02. 10月 2013 · (153) 音楽愛好家協会:ウィーンの場合 はコメントを受け付けていません。 · Categories: 聖フィル♥コラム · Tags: , , ,

(152)  管弦楽団 vs.交響楽団で書いたフィルハーモニー協会と似ているのが、音楽を愛するウィーンの市民や貴族が1812年に設立した、Gesellschaft der Musikfreunde in Wien。直訳するとウィーン音楽友達協会です(楽友協会って名訳!)。自分たちが聴きたい曲の演奏会を主催するために、自前のオーケストラを組織していました。

フィルハーモニー協会はプロ音楽家たちが設立した団体でしたが、こちらは音楽を愛する人々の集まり。会員はもちろんオーケストラ奏者にも、プロやプロの卵たちだけではなくアマチュアが含まれていました。専門家ではありませんから、演奏会でむずかしい曲が取り上げられると大変!
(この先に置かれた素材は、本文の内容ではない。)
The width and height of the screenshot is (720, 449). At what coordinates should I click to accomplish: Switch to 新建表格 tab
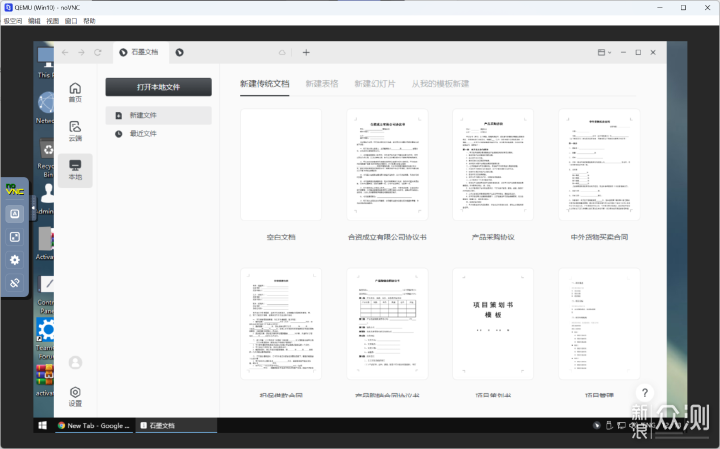coord(321,84)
ベートーヴェンの《第九》初演の際、ウィーン宮廷楽団のメンバーだけでは足りなかったため、楽友協会オーケストラのメンバーも参加。ゲネプロの前に、アマチュア団員だけの練習が1回行われましたが((107) 練習は何回?参照)、その程度では足りなかったはず。長くて音楽的に複雑で、つまりすっごく難しいこの曲の初演がうまくいかなかった理由は練習不足。アマとの混成チームであれば、なおさらです1

生まれも育ちもウィーンのシューベルトも、八重奏曲などの室内楽や歌曲が公開コンサートで演奏されるなど、楽友協会とはいろいろご縁がありました。1825年10月、素晴らしい献呈辞をつけて協会に正式にハ長調交響曲(《グレート》)のスコアを贈呈したのに、初演してもらえなかったことは、よく知られていますね。協会の運営委員会は返礼として彼に100フロリン送り、パート譜の写譜も手配したのですが、結局、演奏は見送られました2。とにかく長いし(特に終楽章)、複雑。(上手とは言え)アマチュアも含まれているオーケストラでは、手に余ると判断したのでしょう(シューマンがスコアを「再発見」し、メンデルスゾーンの指揮でライプツィヒのゲヴァントハウス管弦楽団が初演したのは、1839年)。
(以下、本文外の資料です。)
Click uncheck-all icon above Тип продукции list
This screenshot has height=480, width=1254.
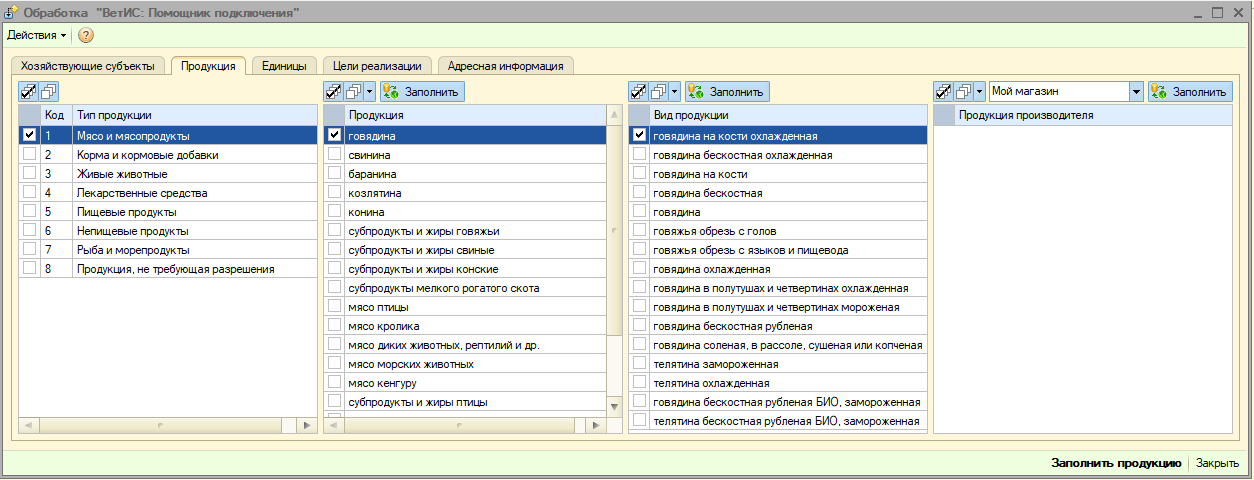point(49,91)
1827年、シューベルトは若干30歳でその協会運営委員に選出されます。また、1828年3月26日(ベートーヴェン没後1周年)には、協会主催によるシューベルトの作品だけ(歌曲や室内楽)の演奏会が開かれました。ホールは満席3。純益は800フロリンに上りました。公務員の数ヶ月分の給料にあたる(生涯初の)大金を手に入れたシューベルトは友人たちにおごり、さらにパガニーニのウィーン公演チケットを購入4

話を戻して。音楽の都ウィーンにプロのオーケストラが誕生したのは意外に遅く、1842年。ウィーン宮廷歌劇場オーケストラのメンバーによる、フィルハーモニッシェ・アカデミー(音楽愛好アカデミー。ここでもフィルハーモニーですね。現在のウィーン・フィルの前身です)。自主運営で、歌劇場での仕事の合間に演奏していたので、42年から48年までに14回の演奏会を催しただけ。定期演奏会が開かれるようになったのは1860年以降です。

  1. 《第九》の作曲を委嘱したロンドンのフィルハーモニック協会オーケストラは、上述のようにプロだけのオーケストラですが、1825年にこの曲を初演した後、1837年まで再演しませんでした。ベートーヴェンの他の8曲の交響曲をほぼ毎年取り上げていたのとは大違いです。
  2. Winter, Robert, ‘Schubert.’ The New Grove Dictionary of Music, 2nd ed., vol.22. Macmillan, 2001, p. 671.
  3. 現在の楽友協会ホールが建設されたのは1870年。
  4. 前掲書、p. 674.  (33) シューベルトの未完成交響曲たちへのコメントので、エスブリッコさんがこれについて触れておられますが、「貧乏絶頂期」というネットからの転載部分は誤りですね。